- **SOURCE DOCUMENT**
══════

All posts by Thomas L. Knapp

Mandatory Voting vs. Consent of the Governed

Diagram of US Federal Government and American ...
Diagram of US Federal Government and American Union. Published: 1862, July 15. (Photo credit: Wikipedia)

At a Cleveland town hall event in mid-March, president Barack Obama mulled the possibility of legally requiring Americans to vote, noting the existence of such laws in other countries like Australia. “It would be transformative if everybody voted,” he said. “That would counteract money more than anything. If everybody voted, then it would completely change the political map of this country.”

It’s easy to understand Obama’s sensitivity on the subject of non-voting. He won re-election in 2012 with a popular vote of just barely one in five Americans — a hair over 50% of votes cast by a little more than 40% of the population. Not much of a mandate, is it? Nearly six in ten Americans either chose not to vote or weren’t allowed to vote (children, convicted felons in some states, etc.).

══════

- **EXERCISE INPUT**
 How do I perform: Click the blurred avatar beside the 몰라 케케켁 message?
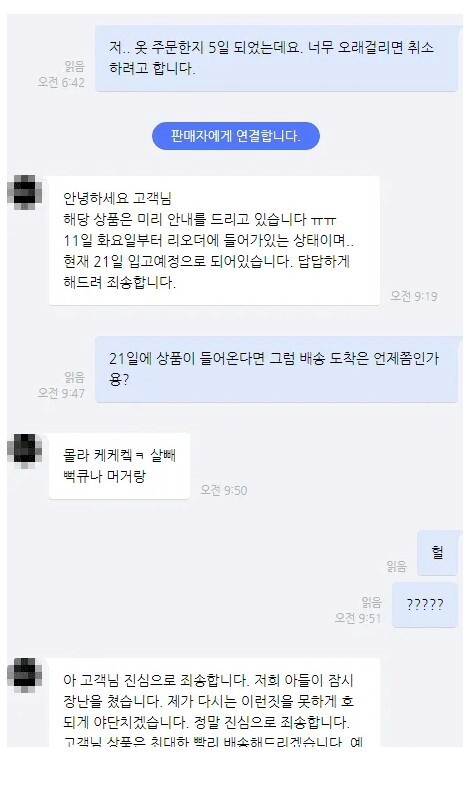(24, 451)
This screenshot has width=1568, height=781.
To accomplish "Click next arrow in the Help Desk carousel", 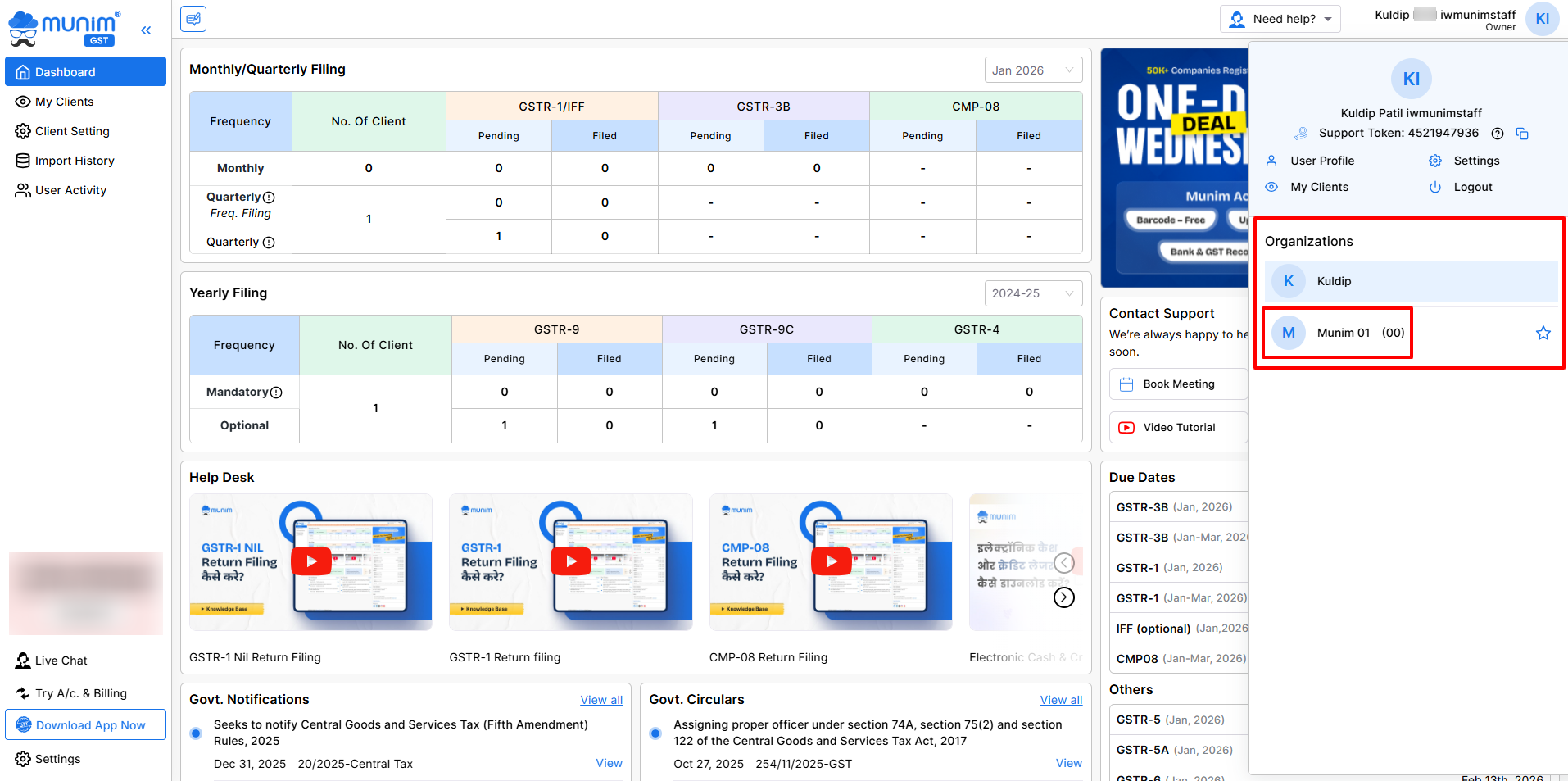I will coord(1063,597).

══════

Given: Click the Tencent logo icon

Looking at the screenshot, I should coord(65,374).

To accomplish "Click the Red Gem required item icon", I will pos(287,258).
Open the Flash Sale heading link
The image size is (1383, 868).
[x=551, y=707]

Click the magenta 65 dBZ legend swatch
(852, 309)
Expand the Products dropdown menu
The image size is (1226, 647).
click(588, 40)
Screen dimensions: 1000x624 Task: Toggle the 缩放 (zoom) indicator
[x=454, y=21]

══════

- **REQUEST 1**
From the passage on mandatory voting, write out the words from "It’s easy to" to "some states, etc.)." precisely as they stand.
- **REQUEST 2**
Give the listing again, word for word, from the line with "I will pos(287,258)." to the line with "[x=454, y=21]", including both of those lines.

- **RESULT 1**
It’s easy to understand Obama’s sensitivity on the subject of non-voting. He won re-election in 2012 with a popular vote of just barely one in five Americans — a hair over 50% of votes cast by a little more than 40% of the population. Not much of a mandate, is it? Nearly six in ten Americans either chose not to vote or weren’t allowed to vote (children, convicted felons in some states, etc.).

- **RESULT 2**
To accomplish "Click the Red Gem required item icon", I will pos(287,258).
Open the Flash Sale heading link
The image size is (1383, 868).
[x=551, y=707]

Click the magenta 65 dBZ legend swatch
(852, 309)
Expand the Products dropdown menu
The image size is (1226, 647).
click(588, 40)
Screen dimensions: 1000x624 Task: Toggle the 缩放 (zoom) indicator
[x=454, y=21]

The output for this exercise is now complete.